[Dataset excerpts]
::::
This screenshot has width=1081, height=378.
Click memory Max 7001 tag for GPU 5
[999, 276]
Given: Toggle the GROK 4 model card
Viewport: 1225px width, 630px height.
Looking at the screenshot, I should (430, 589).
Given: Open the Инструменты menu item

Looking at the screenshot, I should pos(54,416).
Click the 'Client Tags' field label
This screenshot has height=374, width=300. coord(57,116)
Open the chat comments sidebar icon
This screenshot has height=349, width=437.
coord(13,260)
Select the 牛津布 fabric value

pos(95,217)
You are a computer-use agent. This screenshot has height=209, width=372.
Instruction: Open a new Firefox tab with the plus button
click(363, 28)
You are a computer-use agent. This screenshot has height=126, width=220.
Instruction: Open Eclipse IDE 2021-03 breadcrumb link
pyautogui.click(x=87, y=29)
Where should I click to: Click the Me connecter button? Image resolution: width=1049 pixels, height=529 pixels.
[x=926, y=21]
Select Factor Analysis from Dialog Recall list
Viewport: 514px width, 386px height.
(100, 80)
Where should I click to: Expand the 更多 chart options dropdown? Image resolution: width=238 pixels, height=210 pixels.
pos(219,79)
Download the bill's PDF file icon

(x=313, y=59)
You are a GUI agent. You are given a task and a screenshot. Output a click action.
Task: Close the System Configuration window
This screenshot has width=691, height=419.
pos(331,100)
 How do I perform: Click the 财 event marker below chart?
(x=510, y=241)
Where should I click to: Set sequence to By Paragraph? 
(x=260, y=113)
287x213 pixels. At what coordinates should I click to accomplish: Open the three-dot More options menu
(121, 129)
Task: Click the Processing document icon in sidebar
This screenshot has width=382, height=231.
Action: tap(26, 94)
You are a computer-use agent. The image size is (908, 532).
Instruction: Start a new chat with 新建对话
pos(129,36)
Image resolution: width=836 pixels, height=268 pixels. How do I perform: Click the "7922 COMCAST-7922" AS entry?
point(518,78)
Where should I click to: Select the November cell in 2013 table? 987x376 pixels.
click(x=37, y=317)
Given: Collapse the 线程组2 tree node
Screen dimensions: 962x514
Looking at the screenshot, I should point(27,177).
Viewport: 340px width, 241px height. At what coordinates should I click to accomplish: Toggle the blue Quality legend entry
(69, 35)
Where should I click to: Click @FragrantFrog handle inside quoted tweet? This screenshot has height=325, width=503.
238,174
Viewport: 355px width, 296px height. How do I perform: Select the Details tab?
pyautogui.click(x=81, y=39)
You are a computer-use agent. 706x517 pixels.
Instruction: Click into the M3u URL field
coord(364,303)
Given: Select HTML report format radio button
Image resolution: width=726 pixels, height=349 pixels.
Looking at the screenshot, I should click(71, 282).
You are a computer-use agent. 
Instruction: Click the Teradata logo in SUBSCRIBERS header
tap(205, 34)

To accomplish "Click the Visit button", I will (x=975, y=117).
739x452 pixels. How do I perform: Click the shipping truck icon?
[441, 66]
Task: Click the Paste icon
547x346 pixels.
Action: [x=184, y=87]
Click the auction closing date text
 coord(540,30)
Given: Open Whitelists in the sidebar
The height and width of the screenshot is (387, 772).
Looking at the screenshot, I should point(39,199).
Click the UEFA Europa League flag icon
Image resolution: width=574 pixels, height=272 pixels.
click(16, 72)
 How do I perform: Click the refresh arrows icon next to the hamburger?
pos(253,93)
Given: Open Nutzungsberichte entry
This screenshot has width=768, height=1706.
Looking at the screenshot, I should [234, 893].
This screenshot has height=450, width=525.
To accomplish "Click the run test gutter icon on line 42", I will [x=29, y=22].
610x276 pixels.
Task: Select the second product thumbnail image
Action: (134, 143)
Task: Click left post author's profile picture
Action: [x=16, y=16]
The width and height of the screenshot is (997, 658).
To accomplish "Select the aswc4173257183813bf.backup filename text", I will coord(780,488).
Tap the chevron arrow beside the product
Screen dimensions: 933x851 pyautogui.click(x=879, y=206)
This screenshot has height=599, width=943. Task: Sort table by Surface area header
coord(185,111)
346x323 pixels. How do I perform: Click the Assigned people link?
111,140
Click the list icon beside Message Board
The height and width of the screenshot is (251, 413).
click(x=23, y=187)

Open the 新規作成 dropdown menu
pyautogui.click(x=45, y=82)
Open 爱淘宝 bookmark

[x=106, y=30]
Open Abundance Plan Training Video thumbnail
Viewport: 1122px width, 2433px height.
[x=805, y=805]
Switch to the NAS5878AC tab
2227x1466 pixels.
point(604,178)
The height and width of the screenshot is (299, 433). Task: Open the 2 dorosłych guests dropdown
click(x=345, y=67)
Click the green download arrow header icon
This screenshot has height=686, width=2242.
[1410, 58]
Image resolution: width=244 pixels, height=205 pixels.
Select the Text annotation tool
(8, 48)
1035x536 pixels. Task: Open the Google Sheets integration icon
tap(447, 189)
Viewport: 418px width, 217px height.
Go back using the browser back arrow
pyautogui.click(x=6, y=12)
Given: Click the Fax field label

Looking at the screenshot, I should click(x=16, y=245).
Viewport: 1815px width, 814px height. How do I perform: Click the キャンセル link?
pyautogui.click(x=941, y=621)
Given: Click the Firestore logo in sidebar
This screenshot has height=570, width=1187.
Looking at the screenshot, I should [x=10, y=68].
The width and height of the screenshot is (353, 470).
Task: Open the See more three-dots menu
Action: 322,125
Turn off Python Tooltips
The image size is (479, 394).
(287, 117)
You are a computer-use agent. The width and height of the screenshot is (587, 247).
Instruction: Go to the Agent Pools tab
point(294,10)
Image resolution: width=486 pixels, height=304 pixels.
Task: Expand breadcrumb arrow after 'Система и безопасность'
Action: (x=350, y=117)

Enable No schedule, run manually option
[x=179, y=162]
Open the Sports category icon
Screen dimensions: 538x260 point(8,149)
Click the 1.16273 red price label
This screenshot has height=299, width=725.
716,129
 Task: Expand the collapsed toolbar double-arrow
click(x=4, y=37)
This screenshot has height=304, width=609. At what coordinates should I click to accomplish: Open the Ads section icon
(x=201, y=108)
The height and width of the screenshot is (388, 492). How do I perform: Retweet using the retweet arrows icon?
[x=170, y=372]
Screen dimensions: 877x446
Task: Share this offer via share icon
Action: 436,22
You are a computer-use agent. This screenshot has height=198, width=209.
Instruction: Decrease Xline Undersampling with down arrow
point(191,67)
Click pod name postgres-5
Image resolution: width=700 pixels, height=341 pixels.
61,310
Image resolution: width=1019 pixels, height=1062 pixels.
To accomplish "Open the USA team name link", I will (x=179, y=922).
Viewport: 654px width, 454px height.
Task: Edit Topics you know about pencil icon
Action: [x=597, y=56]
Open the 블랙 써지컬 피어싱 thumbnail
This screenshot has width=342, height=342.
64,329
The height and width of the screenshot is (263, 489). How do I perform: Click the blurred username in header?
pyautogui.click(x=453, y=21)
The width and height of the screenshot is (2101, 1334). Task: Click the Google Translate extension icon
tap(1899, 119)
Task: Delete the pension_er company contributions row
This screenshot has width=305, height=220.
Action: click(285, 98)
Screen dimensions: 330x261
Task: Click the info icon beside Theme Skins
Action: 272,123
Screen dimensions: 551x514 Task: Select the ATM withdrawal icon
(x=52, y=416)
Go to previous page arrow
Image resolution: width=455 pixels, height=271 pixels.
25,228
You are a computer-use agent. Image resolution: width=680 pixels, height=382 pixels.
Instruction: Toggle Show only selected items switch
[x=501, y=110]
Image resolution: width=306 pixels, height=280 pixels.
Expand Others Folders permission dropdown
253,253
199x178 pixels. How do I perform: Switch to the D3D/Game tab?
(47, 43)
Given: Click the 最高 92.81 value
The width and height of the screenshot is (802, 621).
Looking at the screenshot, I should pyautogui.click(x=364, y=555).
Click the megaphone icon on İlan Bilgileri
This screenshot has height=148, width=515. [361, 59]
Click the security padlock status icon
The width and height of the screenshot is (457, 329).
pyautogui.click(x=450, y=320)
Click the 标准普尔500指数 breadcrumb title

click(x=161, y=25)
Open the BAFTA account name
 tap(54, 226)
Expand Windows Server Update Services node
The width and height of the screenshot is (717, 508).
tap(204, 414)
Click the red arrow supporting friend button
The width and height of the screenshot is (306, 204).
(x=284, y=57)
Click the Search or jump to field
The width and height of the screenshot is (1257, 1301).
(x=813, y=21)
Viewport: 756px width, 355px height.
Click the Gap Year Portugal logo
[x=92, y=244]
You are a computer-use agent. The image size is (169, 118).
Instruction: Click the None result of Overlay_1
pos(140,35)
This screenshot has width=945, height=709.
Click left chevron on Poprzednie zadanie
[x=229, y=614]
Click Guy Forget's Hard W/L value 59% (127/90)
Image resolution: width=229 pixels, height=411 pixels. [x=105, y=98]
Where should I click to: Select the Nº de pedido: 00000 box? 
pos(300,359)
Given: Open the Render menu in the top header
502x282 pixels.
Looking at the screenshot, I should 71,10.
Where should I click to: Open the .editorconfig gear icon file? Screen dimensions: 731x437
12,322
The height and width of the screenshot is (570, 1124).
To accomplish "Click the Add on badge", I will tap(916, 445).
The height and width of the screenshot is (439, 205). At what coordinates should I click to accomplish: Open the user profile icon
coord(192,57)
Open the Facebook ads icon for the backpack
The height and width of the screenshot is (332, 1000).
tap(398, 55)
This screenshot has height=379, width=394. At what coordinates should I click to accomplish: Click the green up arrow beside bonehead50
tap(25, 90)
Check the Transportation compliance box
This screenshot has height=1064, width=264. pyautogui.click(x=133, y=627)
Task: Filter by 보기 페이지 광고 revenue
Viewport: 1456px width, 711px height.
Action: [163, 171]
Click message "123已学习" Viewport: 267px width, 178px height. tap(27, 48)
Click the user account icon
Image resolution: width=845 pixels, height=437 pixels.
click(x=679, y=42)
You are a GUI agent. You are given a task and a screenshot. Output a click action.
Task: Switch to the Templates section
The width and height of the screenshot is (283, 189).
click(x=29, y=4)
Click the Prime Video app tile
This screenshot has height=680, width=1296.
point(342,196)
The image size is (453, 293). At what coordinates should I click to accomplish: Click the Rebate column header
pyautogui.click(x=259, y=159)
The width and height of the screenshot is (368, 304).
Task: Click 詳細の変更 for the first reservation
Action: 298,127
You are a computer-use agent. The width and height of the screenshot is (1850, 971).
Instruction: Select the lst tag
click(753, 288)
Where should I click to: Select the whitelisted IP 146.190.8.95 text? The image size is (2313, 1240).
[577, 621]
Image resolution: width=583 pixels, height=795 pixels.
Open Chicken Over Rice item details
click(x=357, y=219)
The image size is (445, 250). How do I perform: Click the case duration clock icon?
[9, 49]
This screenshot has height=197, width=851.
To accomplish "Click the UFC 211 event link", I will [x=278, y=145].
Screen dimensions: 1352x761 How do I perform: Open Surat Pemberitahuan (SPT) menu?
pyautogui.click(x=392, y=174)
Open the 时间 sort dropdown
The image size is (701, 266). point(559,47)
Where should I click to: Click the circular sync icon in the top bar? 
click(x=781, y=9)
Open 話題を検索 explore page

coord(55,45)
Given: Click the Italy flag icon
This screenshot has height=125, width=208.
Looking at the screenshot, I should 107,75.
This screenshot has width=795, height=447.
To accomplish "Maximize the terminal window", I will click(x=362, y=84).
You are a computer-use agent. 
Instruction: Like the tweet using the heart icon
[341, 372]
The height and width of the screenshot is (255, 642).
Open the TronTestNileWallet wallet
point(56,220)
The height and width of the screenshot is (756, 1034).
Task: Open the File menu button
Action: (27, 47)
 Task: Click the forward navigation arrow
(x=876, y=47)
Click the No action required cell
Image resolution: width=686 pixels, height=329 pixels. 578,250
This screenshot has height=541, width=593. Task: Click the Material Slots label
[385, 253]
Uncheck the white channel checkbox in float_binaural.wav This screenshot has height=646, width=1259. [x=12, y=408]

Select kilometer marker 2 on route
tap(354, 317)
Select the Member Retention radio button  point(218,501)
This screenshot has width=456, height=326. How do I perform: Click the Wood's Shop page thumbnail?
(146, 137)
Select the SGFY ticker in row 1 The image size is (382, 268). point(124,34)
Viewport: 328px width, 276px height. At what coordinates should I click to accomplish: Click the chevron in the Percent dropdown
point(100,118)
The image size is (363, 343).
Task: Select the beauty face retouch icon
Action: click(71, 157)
::::
◆ EXERCISE INSTRUCTIONS: Could you repeat exactly the lines above from the line with "Instruction: Open Eclipse" up to and including the line with "Task: Click the Processing", and only those?

◆ TASK OUTPUT:
Instruction: Open Eclipse IDE 2021-03 breadcrumb link
pyautogui.click(x=87, y=29)
Where should I click to: Click the Me connecter button? Image resolution: width=1049 pixels, height=529 pixels.
[x=926, y=21]
Select Factor Analysis from Dialog Recall list
Viewport: 514px width, 386px height.
(100, 80)
Where should I click to: Expand the 更多 chart options dropdown? Image resolution: width=238 pixels, height=210 pixels.
pos(219,79)
Download the bill's PDF file icon

(x=313, y=59)
You are a GUI agent. You are given a task and a screenshot. Output a click action.
Task: Close the System Configuration window
This screenshot has width=691, height=419.
pos(331,100)
 How do I perform: Click the 财 event marker below chart?
(x=510, y=241)
Where should I click to: Set sequence to By Paragraph? 
(x=260, y=113)
287x213 pixels. At what coordinates should I click to accomplish: Open the three-dot More options menu
(121, 129)
Task: Click the Processing document icon in sidebar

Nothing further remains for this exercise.